O Sr. Cañedo Gonzalez Castelán exerce atualmente a função de agente diplomático na Embaixada do México no Brasil. A respeito da situação hipotética apresentada, com base no que dispõe a Convenção de Viena sobre Relações Diplomáticas, de 1961, bem como levando-se em consideração os limites de sua imunidade à jurisdição do Estado Brasileiro, é correto afirmar que gozará de imunidade
- A)de jurisdição civil e administrativa brasileira, não respondendo a eventual ação real que recair sobre sua fazenda em Alto Paraíso de Goiás, adquirida por si com capital privado e utilizada para o lazer seu e de sua família, não vinculada à sua missão diplomática, nem cedida pelo Estado Brasileiro.
Errada, porque a ação real sobre imóvel particular no Estado receptor é justamente uma das exceções à imunidade civil e administrativa previstas no art. 31 da Convenção.
- B)de jurisdição civil e administrativa brasileira, não integrando ação sucessória em que figuraria, a título privado, como executor testamentário, administrador, herdeiro ou legatário.
Errada, porque a participação em processo sucessório como executor, administrador, herdeiro ou legatário é exceção expressa à imunidade civil e administrativa.
- C)de jurisdição penal brasileira, no caso de cometimento de crime no território brasileiro, o que, contudo, não o isentará da jurisdição penal a ser exercida pelo Estado Mexicano.
Certa, porque o agente diplomático goza de imunidade de jurisdição penal no Estado brasileiro, sem prejuízo de eventual responsabilização perante o Estado mexicano.
- D)de jurisdição civil e administrativa brasileira, deixando de fazer parte em relação jurídico-processual que tenha como causa de pedir serviço de consultoria jurídica prestado por si no Brasil, desvinculado de suas funções oficiais, a nacional brasileiro.

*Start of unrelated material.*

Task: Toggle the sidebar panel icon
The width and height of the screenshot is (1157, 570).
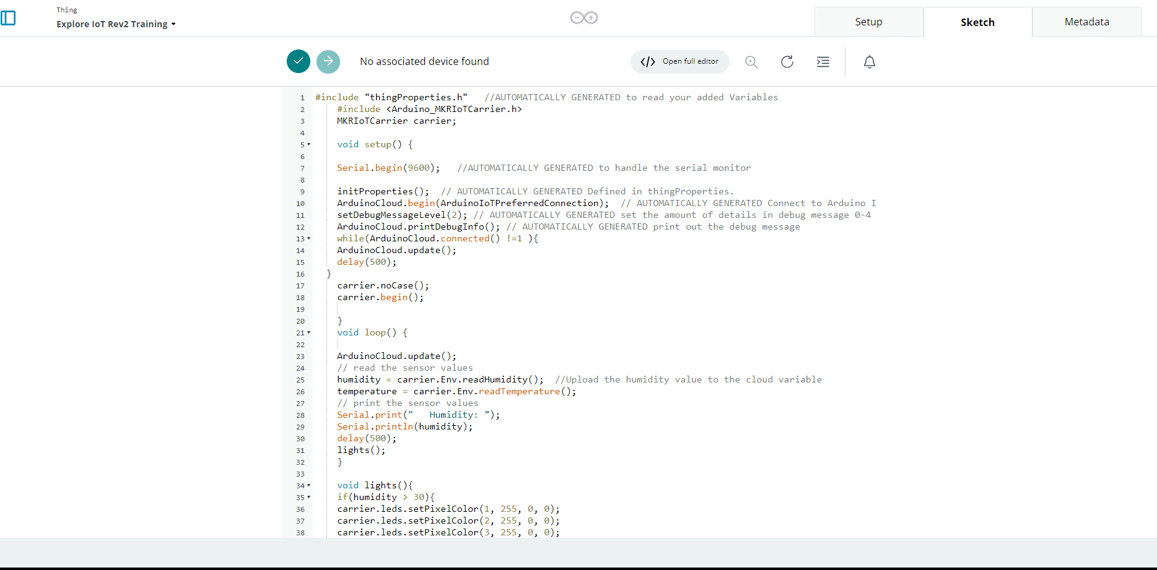Action: (8, 18)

Errada, porque a atividade profissional ou comercial exercida fora das funções oficiais também afasta a imunidade civil e administrativa, nos termos da Convenção.
- E)civil e administrativa brasileira referente a qualquer medida de execução.
Errada, porque a imunidade não é de execução contra qualquer medida; além disso, o enunciado trata de limites da jurisdição, e não de uma blindagem absoluta contra atos executivos em qualquer hipótese.
Gabarito: C
A Convenção de Viena sobre Relações Diplomáticas, de 1961, protege o agente diplomático para que ele possa trabalhar sem sofrer pressões do Estado receptor. A regra geral é forte: o diplomata tem imunidade de jurisdição penal no Estado acreditado e, em regra, também imunidade civil e administrativa, mas esta última tem exceções bem específicas, previstas no art. 31 da Convenção. O ponto central aqui é separar os tipos de jurisdição. Na esfera penal, a imunidade do agente diplomático é praticamente total perante o Brasil enquanto durar a missão. Então, se ele cometer um crime em território brasileiro, o Brasil não pode processá-lo criminalmente, salvo se houver renúncia à imunidade pelo Estado acreditante ou se a pessoa deixar de ser diplomata, observadas as regras da Convenção. Por isso, a alternativa C está correta ao afirmar a imunidade de jurisdição penal brasileira. E ela ainda faz uma observação importante: essa imunidade não significa impunidade universal. O Estado do México continua podendo, em tese, adotar medidas no seu próprio sistema jurídico, porque a imunidade vale em relação ao Estado receptor, não apaga a responsabilidade perante o Estado de origem. Já as hipóteses de ação real sobre imóvel particular, participação em sucessão e atos profissionais privados costumam cair nas exceções do art. 31, que limitam a imunidade civil e administrativa. A banca gosta de misturar isso tudo para ver se você lembra: penal é regra de proteção máxima; civil e administrativa têm várias portas de entrada.